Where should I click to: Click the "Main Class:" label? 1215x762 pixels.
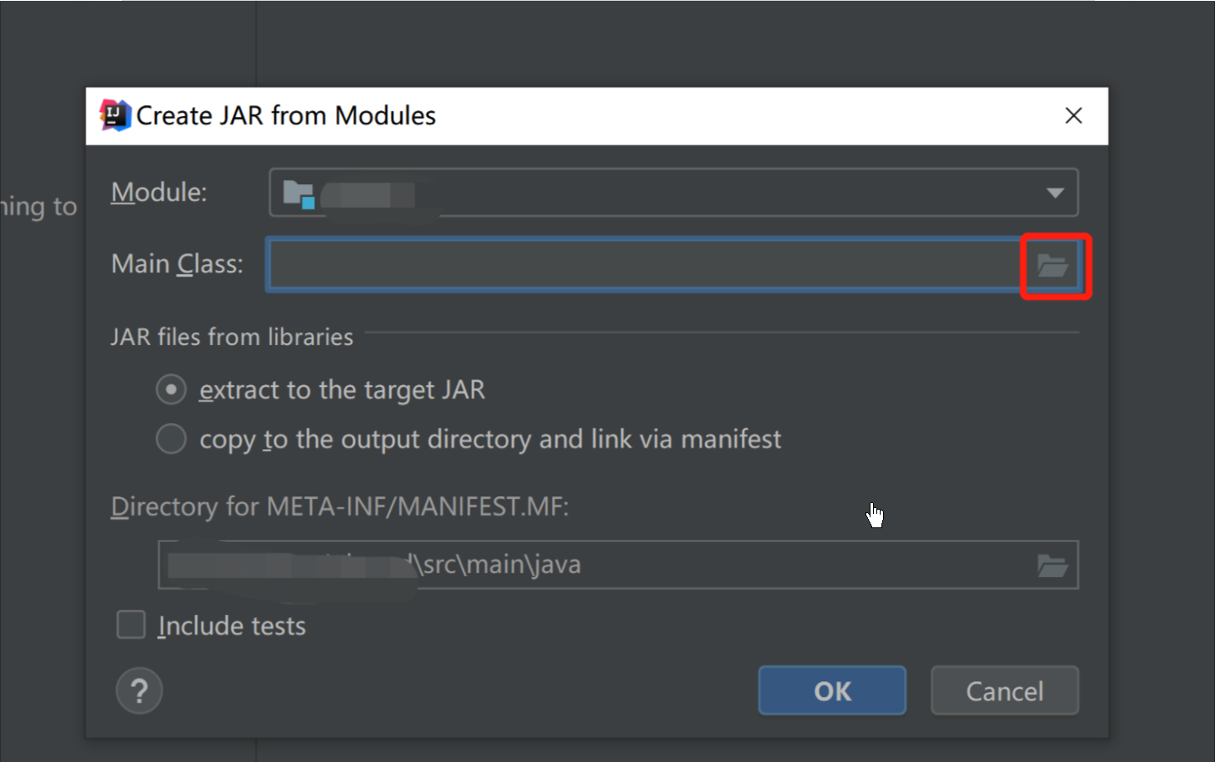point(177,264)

--

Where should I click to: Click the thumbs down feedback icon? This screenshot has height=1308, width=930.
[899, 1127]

--

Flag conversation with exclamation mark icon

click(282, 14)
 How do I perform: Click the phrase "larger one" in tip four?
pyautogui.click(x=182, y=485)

WORK REQUIRED> Rewrite the listing lines starting at the line containing "How do I perform: Click" and ending at the line containing "pyautogui.click(x=182, y=485)", switching "tip four" to "tip three" and keeping everything else unchanged.

THE REPLY>
 How do I perform: Click the phrase "larger one" in tip three?
pyautogui.click(x=182, y=485)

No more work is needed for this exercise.